--- Material provided ---
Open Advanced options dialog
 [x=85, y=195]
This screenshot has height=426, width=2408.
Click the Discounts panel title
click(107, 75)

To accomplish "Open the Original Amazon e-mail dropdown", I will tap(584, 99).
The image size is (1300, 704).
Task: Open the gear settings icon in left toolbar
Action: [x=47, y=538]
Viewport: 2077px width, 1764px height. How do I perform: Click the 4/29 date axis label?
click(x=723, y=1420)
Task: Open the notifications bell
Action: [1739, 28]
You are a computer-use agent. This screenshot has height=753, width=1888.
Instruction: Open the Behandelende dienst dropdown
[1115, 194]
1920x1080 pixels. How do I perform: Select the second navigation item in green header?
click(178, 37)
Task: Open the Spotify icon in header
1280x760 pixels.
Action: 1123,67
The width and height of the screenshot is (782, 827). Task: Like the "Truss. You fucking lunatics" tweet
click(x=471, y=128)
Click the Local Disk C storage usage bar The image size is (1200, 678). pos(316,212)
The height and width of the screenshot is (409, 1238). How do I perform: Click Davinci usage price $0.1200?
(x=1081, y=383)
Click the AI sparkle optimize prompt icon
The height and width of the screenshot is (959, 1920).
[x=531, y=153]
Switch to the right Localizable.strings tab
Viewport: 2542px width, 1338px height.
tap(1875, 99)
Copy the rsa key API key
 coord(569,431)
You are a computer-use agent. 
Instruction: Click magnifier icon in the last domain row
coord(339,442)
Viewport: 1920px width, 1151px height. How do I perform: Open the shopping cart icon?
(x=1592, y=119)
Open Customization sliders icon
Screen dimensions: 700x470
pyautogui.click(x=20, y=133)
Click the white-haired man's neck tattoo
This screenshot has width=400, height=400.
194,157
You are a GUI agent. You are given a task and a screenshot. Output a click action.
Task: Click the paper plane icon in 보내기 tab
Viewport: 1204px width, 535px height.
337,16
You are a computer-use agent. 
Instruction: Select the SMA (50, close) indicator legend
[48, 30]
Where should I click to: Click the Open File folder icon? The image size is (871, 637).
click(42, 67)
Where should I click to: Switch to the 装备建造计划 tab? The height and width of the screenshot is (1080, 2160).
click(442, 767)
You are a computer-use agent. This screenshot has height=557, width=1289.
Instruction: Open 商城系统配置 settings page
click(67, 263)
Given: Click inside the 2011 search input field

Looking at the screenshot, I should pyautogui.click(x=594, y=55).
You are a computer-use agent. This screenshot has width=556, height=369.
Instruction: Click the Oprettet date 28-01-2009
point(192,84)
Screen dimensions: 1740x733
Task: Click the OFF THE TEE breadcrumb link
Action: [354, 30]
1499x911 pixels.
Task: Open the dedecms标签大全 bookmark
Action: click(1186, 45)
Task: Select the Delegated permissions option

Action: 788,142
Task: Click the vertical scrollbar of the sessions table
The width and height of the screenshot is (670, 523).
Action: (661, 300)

--- Brief ---
Which lines in the entries above contain the word "size"? Pick out each of those lines and copy it in full.

--- Final answer ---
The image size is (1300, 704).
Click the Local Disk C storage usage bar The image size is (1200, 678). pos(316,212)
Where should I click to: Click the Open File folder icon? The image size is (871, 637).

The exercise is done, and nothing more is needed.